I was consistently pleasantly surprised at the quality of airline food. They give you real silverware too!
My first night there I wanted to get my bearings and visit all of the “must see” attractions at night. This is the Széchenyi Chain Bridge spanning the Danube.
This is a view from the Budapest Citadel which overlooks the city. The citadel was used as a battery and command center by the Axis during the Siege of Budapest which saw at least 179,000 killed. Now it is a beautiful memorial, museum, and park.
This is the Hungarian Parliament Building which was completed in 1904. The excellent condition is both because of the relatively new construction and the thorough maintenance being conducted. It survived mostly in tact through the war while much of the surrounding real estate is only several decades old.
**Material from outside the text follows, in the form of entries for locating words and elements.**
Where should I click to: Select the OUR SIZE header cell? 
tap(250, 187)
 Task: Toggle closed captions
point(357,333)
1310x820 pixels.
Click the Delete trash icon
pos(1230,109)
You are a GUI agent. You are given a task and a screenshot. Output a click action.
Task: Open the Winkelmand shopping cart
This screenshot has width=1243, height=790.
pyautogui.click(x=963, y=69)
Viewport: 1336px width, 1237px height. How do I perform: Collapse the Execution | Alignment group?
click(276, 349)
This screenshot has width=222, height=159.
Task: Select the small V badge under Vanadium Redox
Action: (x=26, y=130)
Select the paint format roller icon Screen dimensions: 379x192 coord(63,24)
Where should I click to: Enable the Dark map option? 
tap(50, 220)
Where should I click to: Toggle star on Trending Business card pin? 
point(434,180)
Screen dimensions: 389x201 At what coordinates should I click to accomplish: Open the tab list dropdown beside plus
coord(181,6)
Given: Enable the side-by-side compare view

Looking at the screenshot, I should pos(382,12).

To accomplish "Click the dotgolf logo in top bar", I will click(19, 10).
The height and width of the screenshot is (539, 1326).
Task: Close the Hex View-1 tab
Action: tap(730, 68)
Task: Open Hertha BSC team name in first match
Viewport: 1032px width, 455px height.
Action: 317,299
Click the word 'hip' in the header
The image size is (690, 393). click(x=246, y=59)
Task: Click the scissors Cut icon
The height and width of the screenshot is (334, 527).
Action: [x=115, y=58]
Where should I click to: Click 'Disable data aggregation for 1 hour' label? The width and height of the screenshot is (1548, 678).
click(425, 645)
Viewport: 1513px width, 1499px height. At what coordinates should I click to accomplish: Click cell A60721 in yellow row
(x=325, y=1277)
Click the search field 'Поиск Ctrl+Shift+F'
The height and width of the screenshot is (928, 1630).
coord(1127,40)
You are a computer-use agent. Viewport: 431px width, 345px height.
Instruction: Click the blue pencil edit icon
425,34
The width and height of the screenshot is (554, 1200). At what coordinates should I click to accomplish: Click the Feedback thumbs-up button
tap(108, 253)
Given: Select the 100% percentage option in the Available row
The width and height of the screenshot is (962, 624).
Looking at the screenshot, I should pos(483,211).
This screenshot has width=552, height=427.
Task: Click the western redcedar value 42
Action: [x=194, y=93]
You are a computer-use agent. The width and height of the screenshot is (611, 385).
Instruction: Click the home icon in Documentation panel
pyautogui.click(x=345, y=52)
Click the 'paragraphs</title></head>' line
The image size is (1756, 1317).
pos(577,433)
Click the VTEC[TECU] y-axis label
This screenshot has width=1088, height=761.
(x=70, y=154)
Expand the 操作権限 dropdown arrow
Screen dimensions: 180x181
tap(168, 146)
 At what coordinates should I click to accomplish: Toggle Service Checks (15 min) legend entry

The Hungarian State Opera House is one of the best examples of architectural detail in Budapest. Much of the building is detailed and in excellent condition. It was opened in 1884 and has some of the best acoustics in the world.
The common theme of underground mass transit is present here as well. This is one aspect of urbanization that American cities sorely lack. The depth of these systems was impressive.
I use Trip Advisor to plan most of my activities while traveling and so far it has never lead my astray. At the time a shooting club was the number one “things to do” so I decided to go. At first it seemed odd as the range is in a basement but the staff and experience were outstanding.
I had a small layover in Istanbul on the way to the next blog destination. One day I will return for a longer visit.